The United States Senate has voted to confirm Ketanji Brown Jackson to the nation’s highest court.

Ketanji Brown Jackson smiling and raising her right hand

Kevin Lamarque—Pool photo/Getty Images News

It’s official: Judge Ketanji Brown Jackson will serve as a justice on the Supreme Court, the highest court in the United States. The U.S. Senate confirmed Jackson on April 7 by a vote of 53-47. Jackson will be the first Black woman ever to serve on the Supreme Court.

The nine Supreme Court justices have some of the most powerful jobs in the United States. Together, the justices hear about 80 cases every year. They consider whether laws are constitutional, meaning they decide if laws are fair based on what the U.S. Constitution says. Justices have the power to overturn, or reverse, decisions made by lower courts. 

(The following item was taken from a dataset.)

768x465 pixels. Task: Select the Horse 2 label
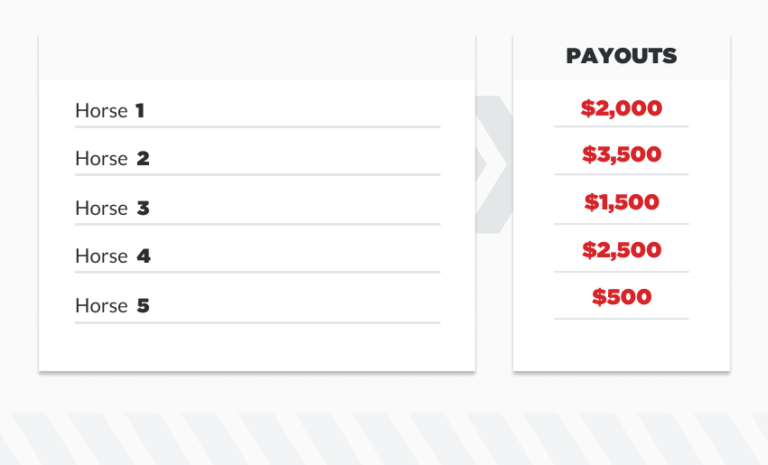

The justices don’t always agree on the cases they hear. In fact, they have very different ideologies, or opinions about issues. They make decisions by taking a vote. 

How do you become a Supreme Court justice? Potential justices are nominated by the president before the Senate votes on whether they should get the job. Nominees are usually chosen based on their experience as a lawyer and a judge. Presidents usually select nominees who have legal opinions similar to their own.

Jackson has had a long career in the law. She grew up in Florida, where both of her parents were teachers before her father became a lawyer and her mother became a school principal. Jackson attended Harvard University and Harvard Law School. After graduation, she worked as a law clerk for Supreme Court Justice Stephen Breyer, assisting him with research and other work that justices do before reaching decisions. Jackson also worked as a lawyer and then a judge. In 2021, Jackson became a judge on the U.S. Court of Appeals for the D.C. Circuit, the second most powerful court in the nation.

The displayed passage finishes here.